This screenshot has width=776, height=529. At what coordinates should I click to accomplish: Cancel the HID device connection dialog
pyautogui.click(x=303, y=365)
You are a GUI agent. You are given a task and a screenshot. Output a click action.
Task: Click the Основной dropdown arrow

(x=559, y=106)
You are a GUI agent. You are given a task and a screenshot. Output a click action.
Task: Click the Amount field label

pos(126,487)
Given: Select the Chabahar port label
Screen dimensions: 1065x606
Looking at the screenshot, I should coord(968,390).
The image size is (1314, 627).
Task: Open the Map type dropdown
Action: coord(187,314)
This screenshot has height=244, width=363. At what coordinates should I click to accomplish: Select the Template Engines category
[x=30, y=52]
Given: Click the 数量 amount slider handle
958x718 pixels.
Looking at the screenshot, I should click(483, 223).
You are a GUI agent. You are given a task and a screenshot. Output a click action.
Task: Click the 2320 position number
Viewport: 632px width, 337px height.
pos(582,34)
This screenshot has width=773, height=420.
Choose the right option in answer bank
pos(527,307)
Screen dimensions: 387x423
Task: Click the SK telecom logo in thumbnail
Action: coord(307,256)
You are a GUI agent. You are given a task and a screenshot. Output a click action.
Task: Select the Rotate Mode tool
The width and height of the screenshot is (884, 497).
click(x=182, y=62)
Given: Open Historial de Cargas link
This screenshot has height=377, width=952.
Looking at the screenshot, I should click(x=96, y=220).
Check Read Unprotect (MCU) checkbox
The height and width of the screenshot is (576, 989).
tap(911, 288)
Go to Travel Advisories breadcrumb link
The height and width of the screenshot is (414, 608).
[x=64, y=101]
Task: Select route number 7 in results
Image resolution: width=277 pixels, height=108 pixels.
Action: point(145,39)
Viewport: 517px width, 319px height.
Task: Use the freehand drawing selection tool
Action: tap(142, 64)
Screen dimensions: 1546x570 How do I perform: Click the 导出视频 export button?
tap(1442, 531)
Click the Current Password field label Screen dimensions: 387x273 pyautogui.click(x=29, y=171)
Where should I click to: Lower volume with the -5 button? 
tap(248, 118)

——

Required work: Leave out every line above except those from the line with "Choose the right option in answer bank" up to and including the line with "Go to Travel Advisories breadcrumb link", and copy those exactly.

Worked solution:
Choose the right option in answer bank
pos(527,307)
Screen dimensions: 387x423
Task: Click the SK telecom logo in thumbnail
Action: coord(307,256)
You are a GUI agent. You are given a task and a screenshot. Output a click action.
Task: Select the Rotate Mode tool
The width and height of the screenshot is (884, 497).
click(x=182, y=62)
Given: Open Historial de Cargas link
This screenshot has height=377, width=952.
Looking at the screenshot, I should click(x=96, y=220).
Check Read Unprotect (MCU) checkbox
The height and width of the screenshot is (576, 989).
tap(911, 288)
Go to Travel Advisories breadcrumb link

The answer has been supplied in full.